In tackling this complex problem, we've been working in close collaboration with the companies, offering them a machine learning approach that involves a key component of our global company database: millions of news articles collected, labeled, and indexed from the web.
In this post, we'll explain our approach and the results we've seen.
Machine learning to understand the news
Vainu’s global company database currently has over 130+ million business entities, ranging from the smallest businesses to publicly listed corporations in every market we operate in. As a part of building that database, we aim to read, collect and understand everything that is written about these companies on a daily basis.
One part of this project is collecting information from news articles globally (currently 1.5 million per day), and applying Natural Language Processing (NLP) to further understand what is being written about companies in those articles. In addition to verifying the articles' business relevancy, we use industry-leading Named-Entity Recognition (NER) to identify where companies are being mentioned, and which companies are being talked about.
Once the businesses in an article are identified, we use our ML-driven classification system to tag the articles based on the changes happening in them: growth or expansion, mergers or acquisitions, and changes in personnel to name a few examples.
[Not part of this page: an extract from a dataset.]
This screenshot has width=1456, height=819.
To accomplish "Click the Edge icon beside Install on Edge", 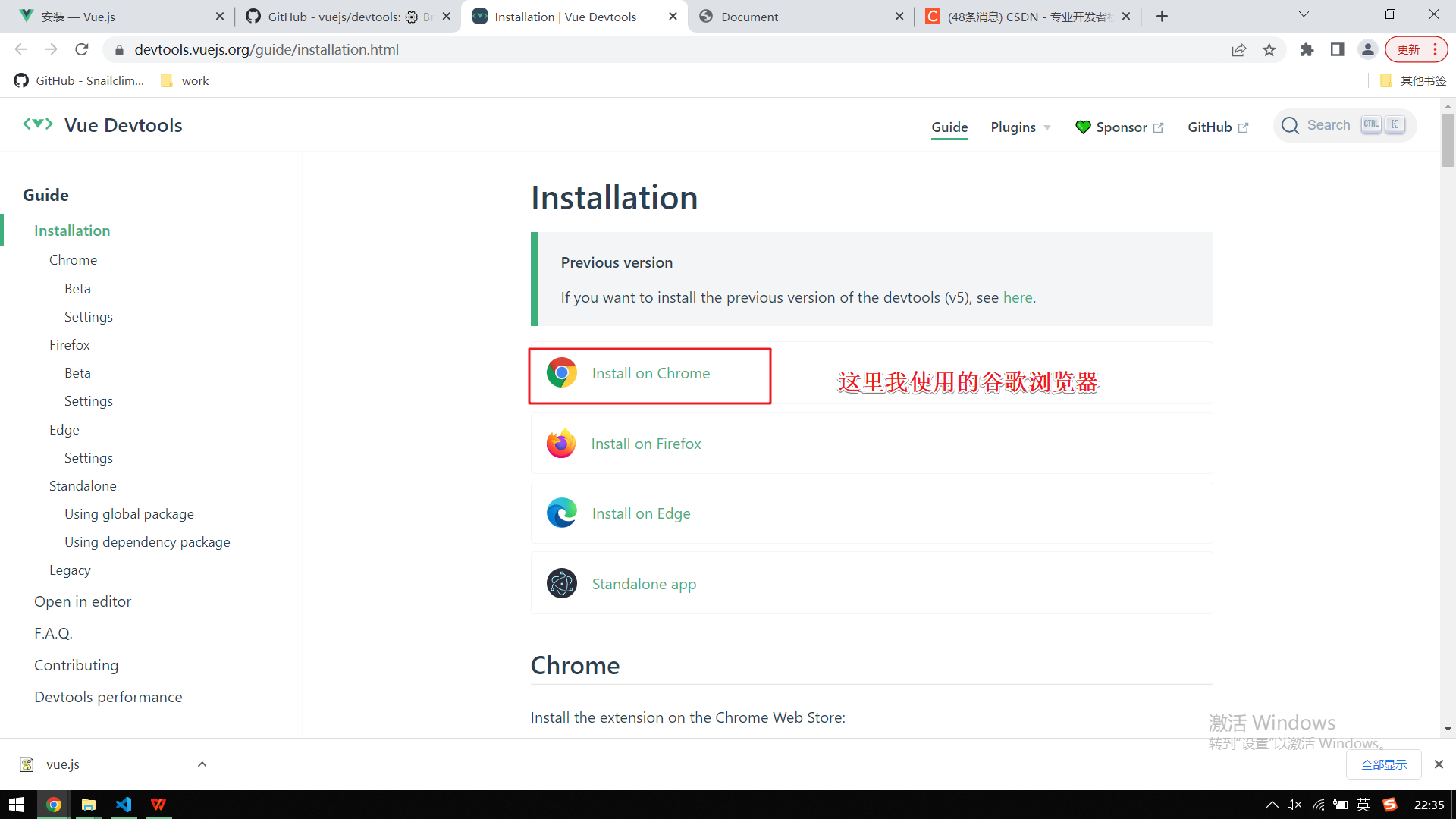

This tagging system has been taught with a massive internal dataset, collected through several creative crowdsourcing methods, including Amazon's Mechanical Turk.
Using news articles to predict churn
After many years of perfecting our understanding of what is being said about companies around the web, looking at millions of companies and thousands of news stories associated to any of them, Vainu has now proven an actual correlation between the collected news articles and future business decisions.
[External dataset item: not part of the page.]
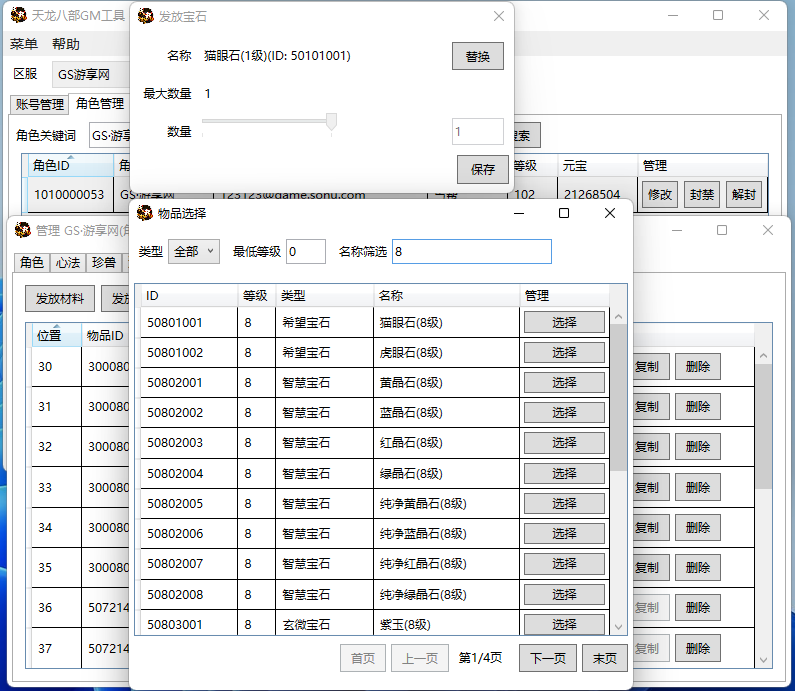This screenshot has height=691, width=795.
Task: Save the gem with the 保存 button
Action: (482, 169)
In our approach, we work side by side with a company's data scientists to build out custom models that predict a future business outcome, such as whether their clients will continue the customer relationship or not. In the example of client retention, the company provides us with internal historical data on customer churn. This internal data is combined with our news articles on those customers prior to the historical outcome, in order to form a teaching set—the basis for the model to predict future outcomes.
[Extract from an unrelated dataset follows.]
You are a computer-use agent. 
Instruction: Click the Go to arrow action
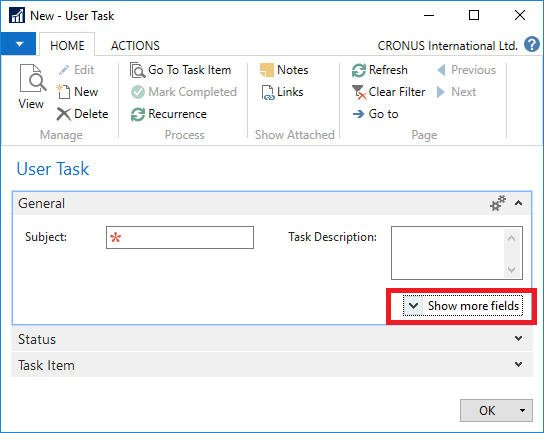click(375, 114)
In churn prediction specifically, we use textual analysis and NLP to break down the content of each of the news articles before desired prediction. We've seen a correlation between the words in those texts and a customer leaving their existing vendor, quite successfully at that:
Across multiple clients, Vainu's machine learning approach has consistently seen a validation accuracy and test accuracy of over 80% in churn prediction.
Vainu and its customers have proven that their models and this approach are a successful method in identifying at-risk customers, an effective tool in guiding the customer success efforts of an organization.